No. When we’re working a muscle or group of muscles to burn fat, we have no control over what part of the body we burn fat from. There is no such thing as “spot reducing”. 1000 reps of any exercise to spot reduce is not the efficient way to lose fat.
Fat generally is used up in pretty much the reverse order it was put on, (LIFO – Last In First Out). When you are exercising, the blood is carrying fat from all over the body to provide the energy. The muscles which are being worked will improve, of course, so when the layers of fat finally do get worked off, you’ll have some nice lean tissue to show for all your efforts.
FAT BURNING: How do I know when I’m exercising hard enough to burn fat?
Actually, you’re *almost* always burning fat at one rate or another, but you burn most when your body is in its aerobic range. A good rule of thumb is that after 20 minutes in your aerobic zone, you will be burning more fat than carbohydrates / glucose.
Research has shown that a lot of people get into their fat burning zone after about 20 to 25 minutes of sustained low to mid intensity aerobic exercise (jogging, rowing, cycling). So, when you are jogging, remember that you are burning your glucose and carbohydrate calories for the first 20 minutes, and you will start burning a major portion of your fat calories after the 20th minute. If you can increase your aerobic activity to 30 minutes or longer, you will be burning a larger percentage of calories from fat.
There is still some disagreement as to which is better – longer duration at lower intensity, or shorter duration at higher intensity. If you are limited in time, then the higher intensity will maximize your aerobic benefits in a shorter time.
If you can work for a longer duration at a lower intensity, you will decrease your chance of injury. The object is to burn more calories than you take in. 3,500 calories equals l pound of fat. Your muscles will continue to burn fat after both aerobic and anaerobic (muscle training) exercise.

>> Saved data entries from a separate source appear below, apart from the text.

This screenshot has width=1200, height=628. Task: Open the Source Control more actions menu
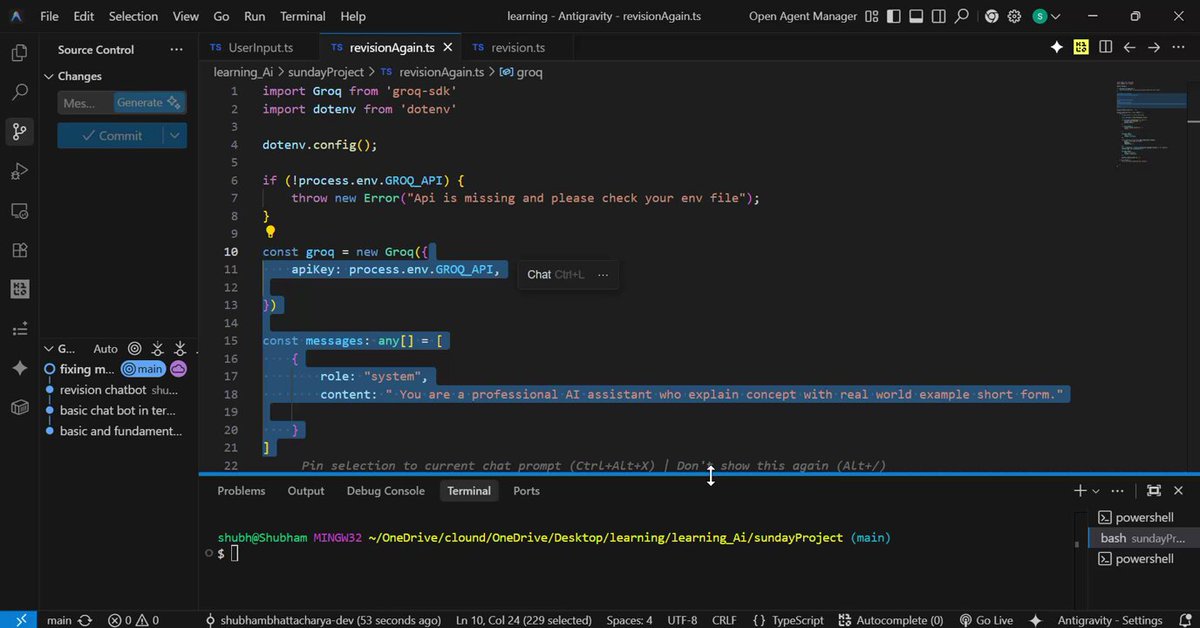pos(177,49)
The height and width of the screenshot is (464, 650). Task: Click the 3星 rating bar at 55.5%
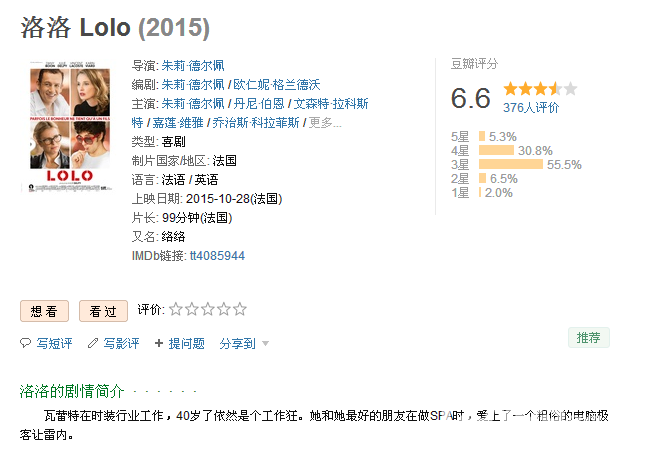point(511,165)
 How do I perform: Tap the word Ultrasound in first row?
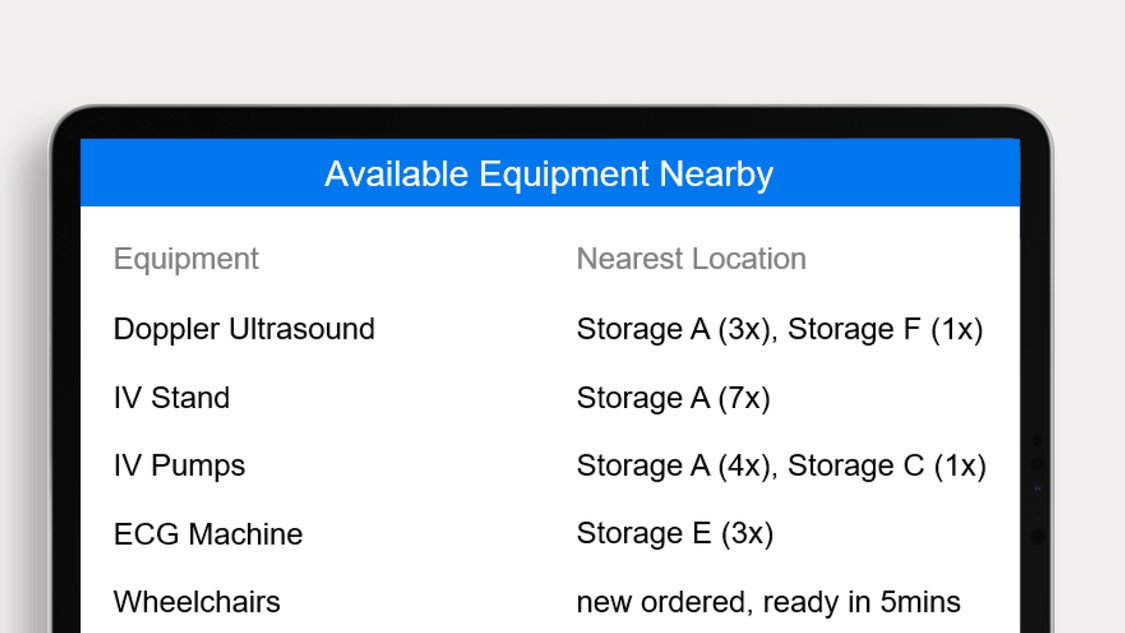[x=301, y=329]
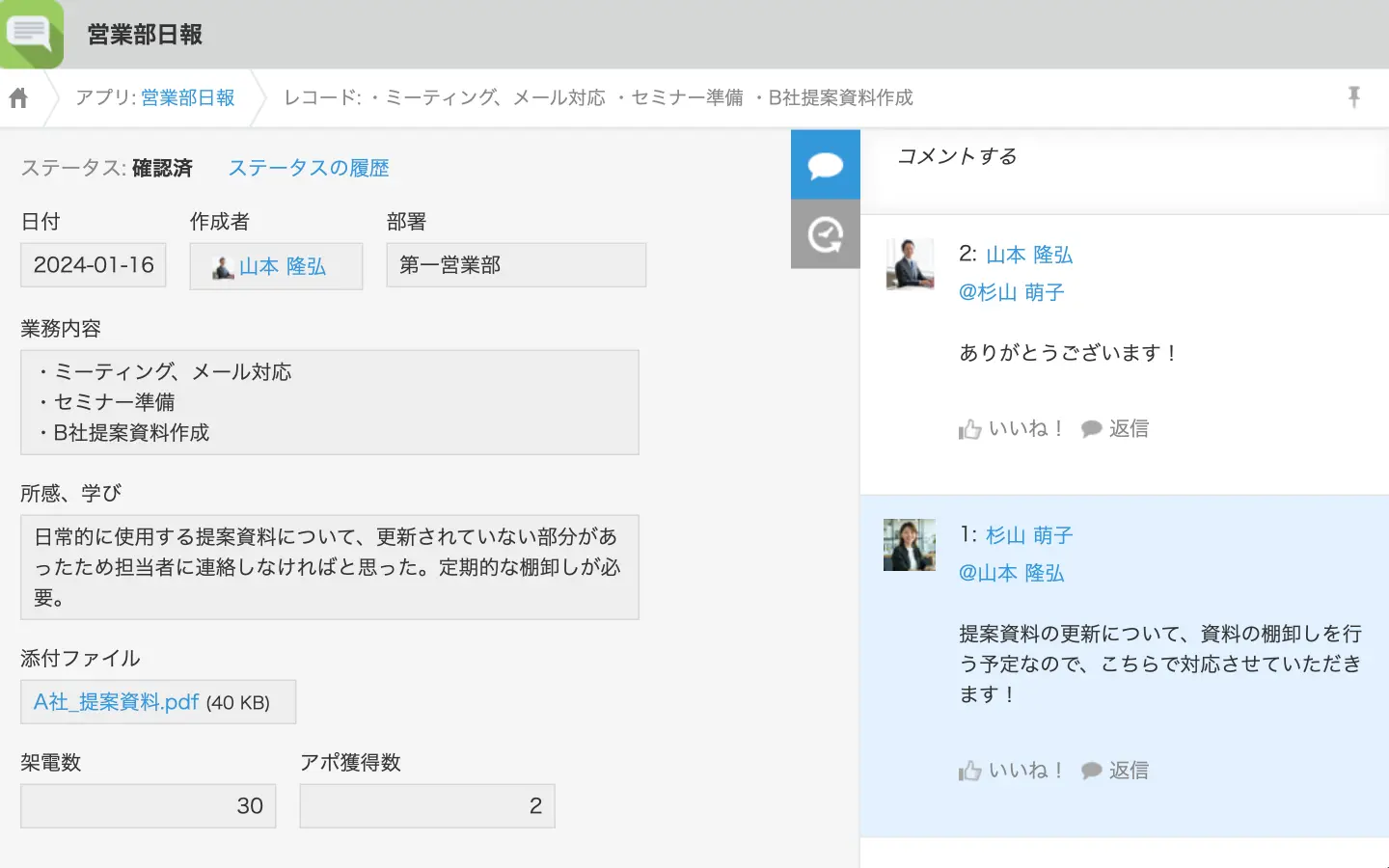Screen dimensions: 1389x868
Task: Like 杉山 萌子's comment with thumbs-up
Action: click(1011, 771)
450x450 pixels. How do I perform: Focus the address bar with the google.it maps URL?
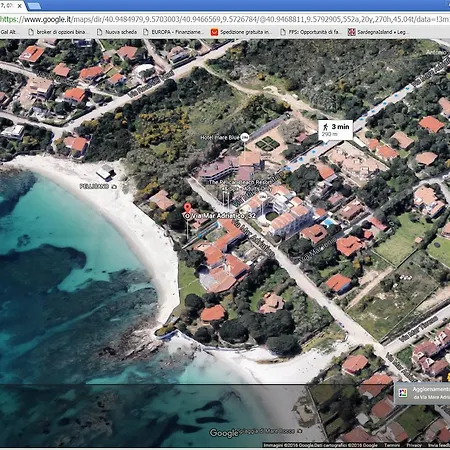point(225,19)
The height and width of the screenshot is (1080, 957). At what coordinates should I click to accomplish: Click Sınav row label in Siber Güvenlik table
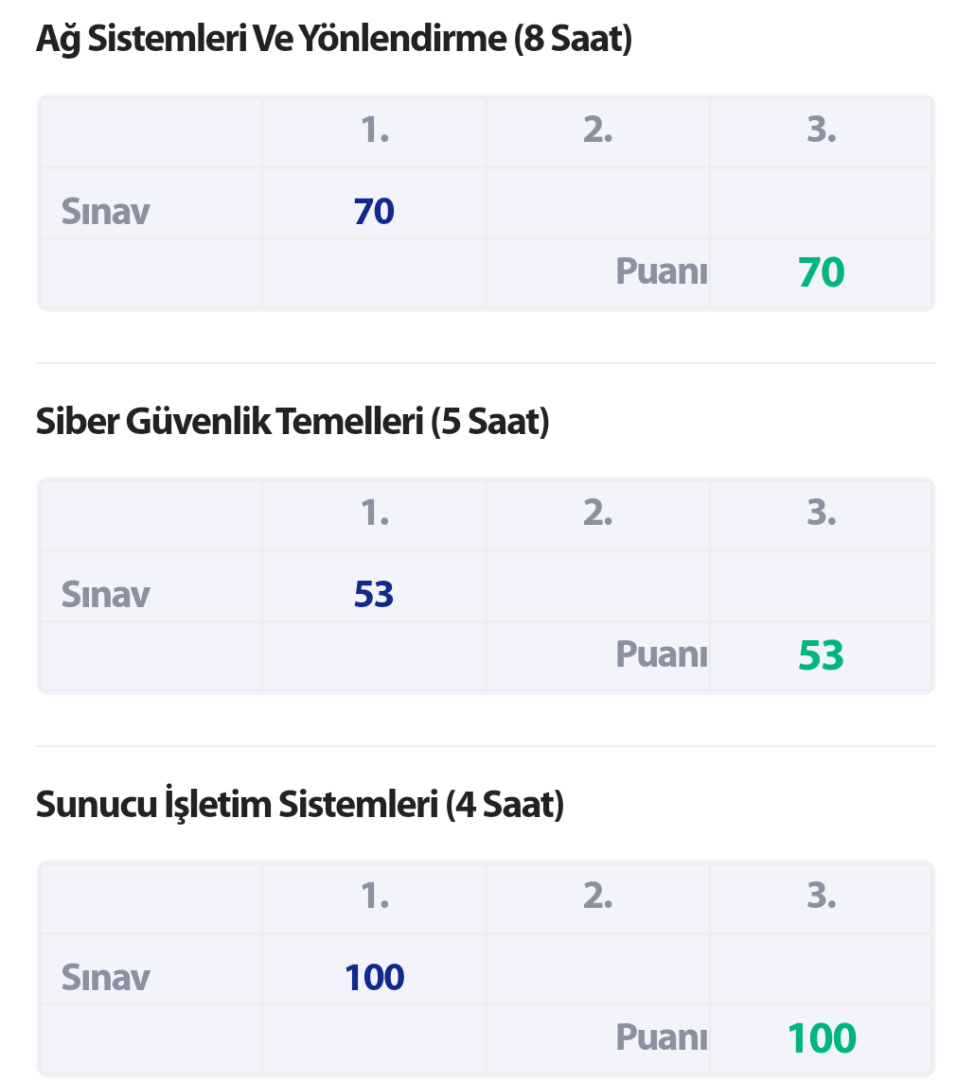[x=105, y=595]
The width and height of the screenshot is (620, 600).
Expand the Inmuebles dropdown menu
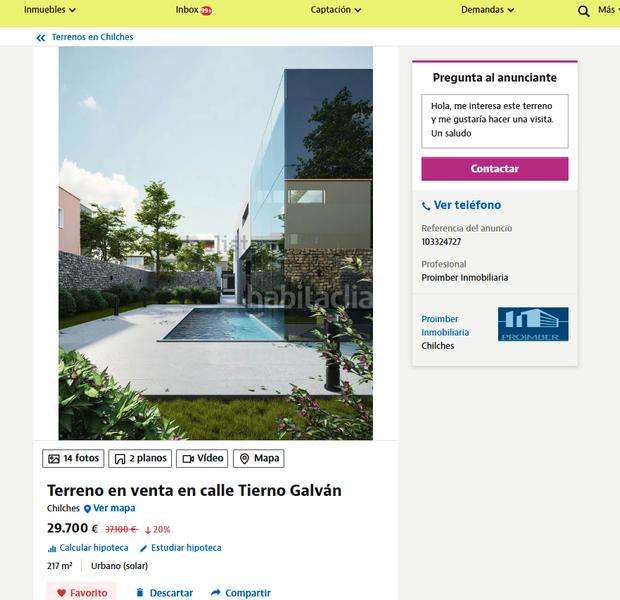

The question is also perhaps the most common question raised by individuals exercising for the purpose of either weight loss or simply weight control. This stems from the recognition that aerobic exercise is a significant adjunct to any weight loss program, that is diet plus aerobic exercise produces more weight loss than diet alone. In addition, the weight lost with exercise tends to be a higher percentage of fat.